Indicamos duas obras importantíssimas sobre esse assunto no mercado editorial brasileiro: Orgulho Fatal, do pastor norte-americano Richard Dortch, e Por que caem os valentes?, do pastor José Gonçalves.
4) Cuidado com a tentação do ativismo sem qualidade de vida espiritual
Estagnação, sabemos, não significa qualidade de vida espiritual. Nossa vida com e para Deus deve ser ativa e dinâmica (Dn 11.32). Porém, superativismo na obra do Senhor também não é sinal de espiritualidade sadia. Além de fazer mal psicológica, física e espiritualmente, é possível ser superativo e moralmente equivocado (Mt 7.21-23).
Haggard era um ativista engajado, mas descuidado com sua vida espiritual. Uma coisa não deve colocar a outra em detrimento. Nunca. 5) O nosso referencial é JesusMais uma vez, em momentos como esse, não podemos deixar de ressaltar que nosso modelo de vida espiritual não devem ser líderes e ícones no meio evangélico, mas Jesus.
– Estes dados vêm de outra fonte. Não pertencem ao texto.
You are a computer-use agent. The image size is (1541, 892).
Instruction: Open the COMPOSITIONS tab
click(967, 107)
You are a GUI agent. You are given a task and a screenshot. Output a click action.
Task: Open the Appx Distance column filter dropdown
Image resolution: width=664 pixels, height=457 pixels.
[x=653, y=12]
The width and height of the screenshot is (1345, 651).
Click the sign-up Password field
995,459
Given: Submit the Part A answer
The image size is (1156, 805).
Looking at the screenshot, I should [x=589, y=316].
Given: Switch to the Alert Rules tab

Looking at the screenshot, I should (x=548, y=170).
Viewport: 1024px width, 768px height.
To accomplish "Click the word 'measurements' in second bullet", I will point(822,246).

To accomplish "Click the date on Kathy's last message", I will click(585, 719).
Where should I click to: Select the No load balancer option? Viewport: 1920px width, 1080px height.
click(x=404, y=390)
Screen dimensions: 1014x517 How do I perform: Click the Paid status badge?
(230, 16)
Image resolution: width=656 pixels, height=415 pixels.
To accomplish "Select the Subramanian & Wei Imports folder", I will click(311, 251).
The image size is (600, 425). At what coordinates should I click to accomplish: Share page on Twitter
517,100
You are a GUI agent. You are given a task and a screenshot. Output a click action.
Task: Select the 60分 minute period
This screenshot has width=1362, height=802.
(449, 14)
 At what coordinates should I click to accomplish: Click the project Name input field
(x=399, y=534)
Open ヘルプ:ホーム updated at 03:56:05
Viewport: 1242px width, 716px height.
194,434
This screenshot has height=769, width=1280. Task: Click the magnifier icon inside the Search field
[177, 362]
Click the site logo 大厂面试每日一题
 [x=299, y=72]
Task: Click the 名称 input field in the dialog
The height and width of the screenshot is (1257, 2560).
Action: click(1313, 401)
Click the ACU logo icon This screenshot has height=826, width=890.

Quem não observa isso, acaba se decepcionando com a vida cristã quando se depara com o primeiro erro de um grande líder admirado.Como Haggard não era muito conhecido no Brasil, não exercendo praticamente nenhuma influência sobre a igreja brasileira, naturalmente sua queda não nos afetou. Mas, imagine nos EUA, onde ele era uma referência para muitos evangélicos?
A Bíblia diz que uma espiritualidade sadia se apóia em Cristo, o Alvo, Autor e Consumador da nossa fé (Fp 3.12-16; Hb 12.1-3), não em ícones humanos. Mesmo que o líder tenha um currículo invejável, pecamos quando fazemos dele nossa referência espiritual. Além disso, espiritualidade sadia não é definida por estatísticas grandiosas. Se fosse assim, o islamismo, que cresce avassaladoramente em todo o mundo, seria padrão de espiritualidade sadia. A verdadeira espiritualidade é caracterizada pelo fruto do Espírito, obras de justiça segundo o Evangelho de Cristo (Mt 7.16-23; Gl 5.22). Por isso, grandes homens só são exemplo enquanto seguirem a Cristo (1Co 11.1; Gl 1.8,9).Que essas lições, mais uma vez ilustradas por um terrível caso, possam ser apreendidas e aplicadas sempre em nossas vidas para manutenção de nossa saúde espiritual.

Comments

Anonymous said…
"Outra vez me volvi, e vi vaidade debaixo do sol. Há um que é só, não tendo parente; não tem filho nem irmão e, contudo, de todo o seu trabalho não há fim, nem os seus olhos se fartam de riquezas. E ele não pergunta: Para quem estou trabalhando e privando do bem a minha alma? Também isso é vaidade e enfadonha ocupação.
Melhor é serem dois do que um, porque têm melhor paga do seu trabalho.
Pois se caírem, um levantará o seu companheiro; mas ai do que estiver só, pois, caindo, não haverá outro que o levante. Também, se dois dormirem juntos, eles se aquentarão; mas um só como se aquentará? E, se alguém quiser prevalecer contra um, os dois lhe resistirão; e o cordão de três dobras não se quebra tão depressa."

Eclesiastes 4:7 -12
Anonymous said…
Claro que o nosso referencial é Jesus. E por isso não nos devemos sentir decepcionados com a vida cristã quando nos deparamos com os erros de um irmão. Mas, são erros que nos fazem sofrer e afectam o nosso testemunho porque somos o Corpo do Senhor. O que pode ser feito? Está escrito: “A minha graça te basta, porque o meu poder se aperfeiçoa na fraqueza. Por isso, de boa vontade antes me gloriarei nas minhas fraquezas, a fim de que repouse sobre mim o poder de Cristo.” (2 Co 12:9). Nas lutas externas em que nos envolvemos precisamos de ter presente as nossas fraquezas e a intercessão, comunhão, apoio e vigilância de todo o Corpo a começar pela igreja local. Façamos a nossa parte e o poder de Cristo manifestar-se-á.
Anonymous said…
"E por se multiplicar a iniquidade, o amor de muitos esfriara" (Mt. 24. 12)
Imagino o que deve acontecer nos bastidorers da vida de muitos grandes pregadores por aí hem!
Não devemos nunca nos esquecer que "homem, é homem"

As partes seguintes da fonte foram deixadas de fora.